I'm fourth year undergrad student and I've noticed the skills that I've built up to do computation isn't actually being used.
A good example is algebraic topology, I've never really used calculus in it or PDEs technique. It just seems everything that has been developed is useless to algebraic topology. Only thing I use is group theory and then most of it like common sense reasoning with pictures and heavy use of category theory.
So the soft question is, what computation do you need in algebraic topology/algebraic geometry? As it seems you need none apart from group theory and commutative algebra in AG. Algebraic topology seems to be more understanding as opposed to calculation.
Edited:
What should really asked is this. What mechanical skills do you need in high end Algebraic topology and geometry. As I've read that Grothendieck didn't know that 57 wasn't a prime and that Bourbaki was saying that you don't need heavy calculations.

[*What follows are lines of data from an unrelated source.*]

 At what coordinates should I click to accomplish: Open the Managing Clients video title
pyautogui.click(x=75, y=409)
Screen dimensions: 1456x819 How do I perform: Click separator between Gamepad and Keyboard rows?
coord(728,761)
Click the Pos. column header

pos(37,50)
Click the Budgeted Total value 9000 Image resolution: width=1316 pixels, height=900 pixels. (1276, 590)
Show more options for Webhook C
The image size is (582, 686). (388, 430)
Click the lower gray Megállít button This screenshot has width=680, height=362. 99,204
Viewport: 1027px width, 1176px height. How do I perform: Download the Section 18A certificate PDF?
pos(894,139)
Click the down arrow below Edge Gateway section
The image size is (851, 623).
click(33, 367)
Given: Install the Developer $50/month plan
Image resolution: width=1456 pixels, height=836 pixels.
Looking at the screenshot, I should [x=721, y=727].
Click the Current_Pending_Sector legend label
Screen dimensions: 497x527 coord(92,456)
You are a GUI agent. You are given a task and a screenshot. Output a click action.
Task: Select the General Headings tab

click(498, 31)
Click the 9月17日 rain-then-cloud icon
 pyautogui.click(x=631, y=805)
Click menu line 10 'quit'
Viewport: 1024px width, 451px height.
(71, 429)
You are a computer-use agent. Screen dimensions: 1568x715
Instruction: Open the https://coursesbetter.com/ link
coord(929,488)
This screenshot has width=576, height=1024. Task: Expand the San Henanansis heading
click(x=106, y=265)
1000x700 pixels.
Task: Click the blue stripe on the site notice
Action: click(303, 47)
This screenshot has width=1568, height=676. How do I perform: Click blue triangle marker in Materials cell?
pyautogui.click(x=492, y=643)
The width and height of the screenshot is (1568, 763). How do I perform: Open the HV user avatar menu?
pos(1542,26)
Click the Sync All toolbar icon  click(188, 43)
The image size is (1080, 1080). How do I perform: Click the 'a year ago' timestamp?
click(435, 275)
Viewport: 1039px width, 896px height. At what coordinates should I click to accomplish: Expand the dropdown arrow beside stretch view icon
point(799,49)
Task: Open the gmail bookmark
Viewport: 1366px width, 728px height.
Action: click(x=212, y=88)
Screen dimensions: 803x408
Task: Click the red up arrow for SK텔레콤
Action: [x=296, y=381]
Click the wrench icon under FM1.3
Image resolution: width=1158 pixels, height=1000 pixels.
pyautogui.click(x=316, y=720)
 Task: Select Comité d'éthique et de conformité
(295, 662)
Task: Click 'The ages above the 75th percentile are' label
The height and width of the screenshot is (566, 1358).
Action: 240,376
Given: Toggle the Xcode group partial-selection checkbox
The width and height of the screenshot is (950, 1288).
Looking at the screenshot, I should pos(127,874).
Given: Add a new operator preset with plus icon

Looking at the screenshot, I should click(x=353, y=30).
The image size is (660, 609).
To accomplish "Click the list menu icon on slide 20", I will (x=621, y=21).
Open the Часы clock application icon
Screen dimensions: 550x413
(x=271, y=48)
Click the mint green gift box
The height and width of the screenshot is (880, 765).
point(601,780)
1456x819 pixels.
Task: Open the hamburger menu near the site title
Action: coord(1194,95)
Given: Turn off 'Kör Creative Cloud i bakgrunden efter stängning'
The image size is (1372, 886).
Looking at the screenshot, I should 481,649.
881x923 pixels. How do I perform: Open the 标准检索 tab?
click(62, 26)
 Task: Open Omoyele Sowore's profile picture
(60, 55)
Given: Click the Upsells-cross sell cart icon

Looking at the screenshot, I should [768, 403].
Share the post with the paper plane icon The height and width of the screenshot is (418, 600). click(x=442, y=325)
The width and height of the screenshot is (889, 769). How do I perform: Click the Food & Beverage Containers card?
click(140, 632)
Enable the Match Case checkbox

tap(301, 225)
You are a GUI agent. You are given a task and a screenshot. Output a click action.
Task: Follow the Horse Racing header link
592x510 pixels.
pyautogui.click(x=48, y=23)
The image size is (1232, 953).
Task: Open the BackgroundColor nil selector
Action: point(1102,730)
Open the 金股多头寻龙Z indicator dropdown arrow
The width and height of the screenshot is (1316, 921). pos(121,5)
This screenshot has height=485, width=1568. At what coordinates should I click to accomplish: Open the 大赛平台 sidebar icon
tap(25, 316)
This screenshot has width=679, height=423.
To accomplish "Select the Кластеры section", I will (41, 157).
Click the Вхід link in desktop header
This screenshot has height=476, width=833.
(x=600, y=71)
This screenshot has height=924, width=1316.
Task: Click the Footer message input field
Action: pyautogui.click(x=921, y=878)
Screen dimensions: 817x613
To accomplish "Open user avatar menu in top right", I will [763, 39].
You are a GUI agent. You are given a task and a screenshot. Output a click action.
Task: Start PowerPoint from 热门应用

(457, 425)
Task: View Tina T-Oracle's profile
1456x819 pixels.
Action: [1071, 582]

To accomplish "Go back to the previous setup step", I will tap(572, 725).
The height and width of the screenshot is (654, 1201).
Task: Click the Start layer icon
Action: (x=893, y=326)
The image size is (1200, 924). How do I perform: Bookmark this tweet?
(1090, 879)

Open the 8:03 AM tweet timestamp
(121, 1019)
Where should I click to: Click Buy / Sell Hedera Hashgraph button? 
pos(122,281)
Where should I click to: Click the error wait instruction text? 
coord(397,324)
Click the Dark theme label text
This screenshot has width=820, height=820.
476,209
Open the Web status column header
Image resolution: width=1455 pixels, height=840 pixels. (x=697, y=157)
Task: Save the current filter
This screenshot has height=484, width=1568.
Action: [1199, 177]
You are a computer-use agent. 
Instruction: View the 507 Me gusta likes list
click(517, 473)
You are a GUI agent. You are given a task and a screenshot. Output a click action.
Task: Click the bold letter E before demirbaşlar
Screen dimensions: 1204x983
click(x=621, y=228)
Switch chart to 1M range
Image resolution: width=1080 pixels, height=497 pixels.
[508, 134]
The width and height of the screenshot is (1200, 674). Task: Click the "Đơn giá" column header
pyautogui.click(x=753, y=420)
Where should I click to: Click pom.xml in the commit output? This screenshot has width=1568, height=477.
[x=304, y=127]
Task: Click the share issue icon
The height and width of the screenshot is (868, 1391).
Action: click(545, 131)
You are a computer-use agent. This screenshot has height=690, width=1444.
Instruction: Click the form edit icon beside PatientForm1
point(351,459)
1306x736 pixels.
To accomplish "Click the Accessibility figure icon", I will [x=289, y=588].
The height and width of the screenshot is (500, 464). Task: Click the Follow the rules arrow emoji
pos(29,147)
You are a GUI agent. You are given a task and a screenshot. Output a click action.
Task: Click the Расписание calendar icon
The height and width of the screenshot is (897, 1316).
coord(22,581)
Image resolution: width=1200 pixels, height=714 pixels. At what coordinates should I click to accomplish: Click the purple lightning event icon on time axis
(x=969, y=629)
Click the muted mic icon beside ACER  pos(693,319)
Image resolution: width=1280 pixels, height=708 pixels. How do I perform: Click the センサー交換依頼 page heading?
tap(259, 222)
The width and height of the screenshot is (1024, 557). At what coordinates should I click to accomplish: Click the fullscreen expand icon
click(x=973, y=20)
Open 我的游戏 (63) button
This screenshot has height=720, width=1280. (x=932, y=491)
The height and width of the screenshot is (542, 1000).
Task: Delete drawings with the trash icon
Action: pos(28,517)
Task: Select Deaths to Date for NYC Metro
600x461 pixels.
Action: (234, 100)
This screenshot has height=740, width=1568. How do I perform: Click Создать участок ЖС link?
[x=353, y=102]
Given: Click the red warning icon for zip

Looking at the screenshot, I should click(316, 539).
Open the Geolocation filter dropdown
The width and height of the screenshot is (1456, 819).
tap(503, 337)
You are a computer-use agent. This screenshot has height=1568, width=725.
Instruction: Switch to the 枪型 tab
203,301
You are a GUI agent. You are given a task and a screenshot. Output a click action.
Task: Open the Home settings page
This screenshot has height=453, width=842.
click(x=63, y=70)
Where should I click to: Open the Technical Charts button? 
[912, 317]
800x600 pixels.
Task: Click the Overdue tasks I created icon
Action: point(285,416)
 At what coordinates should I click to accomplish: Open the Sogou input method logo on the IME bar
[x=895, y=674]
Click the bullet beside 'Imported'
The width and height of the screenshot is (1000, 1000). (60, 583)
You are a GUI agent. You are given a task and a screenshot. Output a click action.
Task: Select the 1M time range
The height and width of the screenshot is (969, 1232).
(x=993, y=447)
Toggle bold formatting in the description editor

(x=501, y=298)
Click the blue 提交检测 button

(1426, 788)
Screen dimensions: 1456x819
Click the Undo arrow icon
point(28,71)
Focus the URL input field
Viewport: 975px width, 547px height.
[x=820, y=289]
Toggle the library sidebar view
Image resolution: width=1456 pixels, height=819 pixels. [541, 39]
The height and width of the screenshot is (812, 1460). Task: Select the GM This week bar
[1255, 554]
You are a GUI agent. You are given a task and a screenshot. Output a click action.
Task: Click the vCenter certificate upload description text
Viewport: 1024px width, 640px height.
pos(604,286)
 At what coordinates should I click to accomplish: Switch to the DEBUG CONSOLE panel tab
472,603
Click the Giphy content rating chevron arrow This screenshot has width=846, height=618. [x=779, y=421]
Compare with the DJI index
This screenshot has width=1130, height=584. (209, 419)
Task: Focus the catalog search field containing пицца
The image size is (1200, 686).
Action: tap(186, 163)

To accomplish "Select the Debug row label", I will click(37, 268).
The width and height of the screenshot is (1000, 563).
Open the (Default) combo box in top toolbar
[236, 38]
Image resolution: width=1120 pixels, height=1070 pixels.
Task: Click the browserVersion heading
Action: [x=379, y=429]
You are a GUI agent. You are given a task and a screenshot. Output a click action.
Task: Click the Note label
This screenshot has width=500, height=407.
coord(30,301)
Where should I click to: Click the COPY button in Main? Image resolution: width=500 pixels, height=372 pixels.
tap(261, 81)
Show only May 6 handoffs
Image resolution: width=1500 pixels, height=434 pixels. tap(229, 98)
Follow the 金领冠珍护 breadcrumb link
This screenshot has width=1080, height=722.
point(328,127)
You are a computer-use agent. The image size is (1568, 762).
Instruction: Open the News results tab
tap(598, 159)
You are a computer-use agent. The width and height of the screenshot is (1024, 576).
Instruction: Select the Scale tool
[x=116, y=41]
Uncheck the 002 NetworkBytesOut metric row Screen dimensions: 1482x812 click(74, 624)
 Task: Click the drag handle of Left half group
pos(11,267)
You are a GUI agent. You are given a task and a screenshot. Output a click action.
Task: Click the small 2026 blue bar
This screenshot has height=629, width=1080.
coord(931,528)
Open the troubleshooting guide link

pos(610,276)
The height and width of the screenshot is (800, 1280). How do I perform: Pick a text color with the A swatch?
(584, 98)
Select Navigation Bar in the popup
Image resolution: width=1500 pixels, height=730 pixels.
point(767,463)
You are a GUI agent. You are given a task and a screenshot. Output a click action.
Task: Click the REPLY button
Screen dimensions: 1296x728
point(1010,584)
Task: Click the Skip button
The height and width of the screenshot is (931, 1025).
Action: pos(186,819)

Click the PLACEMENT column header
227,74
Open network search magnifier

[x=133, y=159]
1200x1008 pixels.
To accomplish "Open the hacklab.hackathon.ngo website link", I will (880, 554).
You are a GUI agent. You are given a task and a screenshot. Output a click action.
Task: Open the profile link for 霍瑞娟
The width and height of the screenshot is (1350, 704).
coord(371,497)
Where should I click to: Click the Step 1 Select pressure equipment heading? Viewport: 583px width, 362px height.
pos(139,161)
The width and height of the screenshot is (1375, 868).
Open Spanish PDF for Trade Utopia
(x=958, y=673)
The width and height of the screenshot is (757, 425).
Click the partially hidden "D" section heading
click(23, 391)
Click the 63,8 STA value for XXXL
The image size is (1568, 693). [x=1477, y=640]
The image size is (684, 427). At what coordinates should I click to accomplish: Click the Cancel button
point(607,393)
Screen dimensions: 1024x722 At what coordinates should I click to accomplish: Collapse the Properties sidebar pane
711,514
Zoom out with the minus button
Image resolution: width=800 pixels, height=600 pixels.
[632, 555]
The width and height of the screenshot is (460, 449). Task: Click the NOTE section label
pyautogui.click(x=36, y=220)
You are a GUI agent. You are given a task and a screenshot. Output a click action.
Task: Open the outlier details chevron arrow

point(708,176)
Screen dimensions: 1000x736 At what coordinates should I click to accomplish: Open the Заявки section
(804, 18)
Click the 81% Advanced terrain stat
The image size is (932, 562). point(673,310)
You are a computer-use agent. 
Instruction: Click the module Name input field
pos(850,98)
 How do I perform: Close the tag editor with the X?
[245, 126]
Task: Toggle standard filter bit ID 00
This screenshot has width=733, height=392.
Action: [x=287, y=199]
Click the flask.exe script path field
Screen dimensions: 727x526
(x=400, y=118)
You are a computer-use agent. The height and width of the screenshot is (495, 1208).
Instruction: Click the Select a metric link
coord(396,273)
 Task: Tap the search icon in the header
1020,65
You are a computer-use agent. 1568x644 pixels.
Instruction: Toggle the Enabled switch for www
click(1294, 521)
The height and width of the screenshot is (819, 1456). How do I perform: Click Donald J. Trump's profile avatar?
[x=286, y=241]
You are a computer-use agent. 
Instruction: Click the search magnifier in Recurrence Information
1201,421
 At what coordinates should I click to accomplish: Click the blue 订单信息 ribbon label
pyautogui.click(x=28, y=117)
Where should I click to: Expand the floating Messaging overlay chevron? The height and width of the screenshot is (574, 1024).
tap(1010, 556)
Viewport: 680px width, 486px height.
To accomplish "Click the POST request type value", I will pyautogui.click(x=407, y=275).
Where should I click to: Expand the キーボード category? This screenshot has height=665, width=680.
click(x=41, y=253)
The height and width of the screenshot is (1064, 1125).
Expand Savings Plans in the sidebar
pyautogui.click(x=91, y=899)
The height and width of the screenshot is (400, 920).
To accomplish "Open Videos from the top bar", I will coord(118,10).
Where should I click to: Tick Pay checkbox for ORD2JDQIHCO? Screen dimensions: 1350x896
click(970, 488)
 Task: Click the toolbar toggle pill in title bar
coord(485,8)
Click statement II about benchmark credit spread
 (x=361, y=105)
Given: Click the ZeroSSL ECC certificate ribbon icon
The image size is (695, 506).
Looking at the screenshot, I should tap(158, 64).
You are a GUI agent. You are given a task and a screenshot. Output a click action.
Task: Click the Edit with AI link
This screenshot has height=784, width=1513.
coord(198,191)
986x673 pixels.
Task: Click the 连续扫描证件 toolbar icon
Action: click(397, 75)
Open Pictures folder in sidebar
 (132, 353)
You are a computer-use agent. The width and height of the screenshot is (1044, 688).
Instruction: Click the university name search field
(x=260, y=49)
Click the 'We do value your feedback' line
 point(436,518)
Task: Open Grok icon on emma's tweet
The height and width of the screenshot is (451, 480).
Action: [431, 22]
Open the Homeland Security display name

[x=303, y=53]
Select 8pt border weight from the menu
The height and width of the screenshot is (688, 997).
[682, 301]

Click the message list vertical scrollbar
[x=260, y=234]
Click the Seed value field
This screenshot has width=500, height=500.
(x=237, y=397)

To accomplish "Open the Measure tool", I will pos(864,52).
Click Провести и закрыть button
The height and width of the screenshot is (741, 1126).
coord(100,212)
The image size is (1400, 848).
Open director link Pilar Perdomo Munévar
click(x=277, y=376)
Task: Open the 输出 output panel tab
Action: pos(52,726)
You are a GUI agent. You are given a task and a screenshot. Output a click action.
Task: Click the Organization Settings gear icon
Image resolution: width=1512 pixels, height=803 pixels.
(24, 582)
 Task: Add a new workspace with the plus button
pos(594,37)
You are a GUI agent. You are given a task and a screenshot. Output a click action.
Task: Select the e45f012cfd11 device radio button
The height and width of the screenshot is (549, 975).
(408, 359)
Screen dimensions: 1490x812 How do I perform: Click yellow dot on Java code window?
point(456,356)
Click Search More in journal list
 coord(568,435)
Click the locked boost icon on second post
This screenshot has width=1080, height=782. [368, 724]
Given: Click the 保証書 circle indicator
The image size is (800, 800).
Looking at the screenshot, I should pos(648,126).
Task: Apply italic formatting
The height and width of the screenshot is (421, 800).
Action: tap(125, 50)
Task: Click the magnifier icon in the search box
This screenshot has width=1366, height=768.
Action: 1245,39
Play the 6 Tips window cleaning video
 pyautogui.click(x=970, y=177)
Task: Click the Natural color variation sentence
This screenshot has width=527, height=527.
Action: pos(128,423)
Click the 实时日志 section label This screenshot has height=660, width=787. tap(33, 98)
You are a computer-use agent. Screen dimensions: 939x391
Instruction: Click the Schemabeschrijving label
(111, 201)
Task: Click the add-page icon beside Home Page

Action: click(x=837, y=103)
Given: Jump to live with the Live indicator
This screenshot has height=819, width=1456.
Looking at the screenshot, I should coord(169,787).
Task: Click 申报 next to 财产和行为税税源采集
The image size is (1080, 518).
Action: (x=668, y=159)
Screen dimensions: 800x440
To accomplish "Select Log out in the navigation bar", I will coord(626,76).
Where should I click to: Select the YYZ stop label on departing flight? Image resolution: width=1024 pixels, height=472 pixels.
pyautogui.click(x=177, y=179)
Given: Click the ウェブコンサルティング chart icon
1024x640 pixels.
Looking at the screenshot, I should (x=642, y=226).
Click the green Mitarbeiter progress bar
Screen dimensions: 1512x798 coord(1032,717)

So was wondering is it worth it to revise all of analysis and skills like solving PDEs, relearning Linear algebra e.t.c., when it seems the skills are useless.
Because I really don't want to relearn computations and certainly don't want to relearn analysis and complex analysis. Plus, I've been reading you don't need it. I suppose the big problem is that undergraduate algebraic geometry looks nothing like graduate text books in algebraic geometry. So what computational skills do you need for graduate level AG.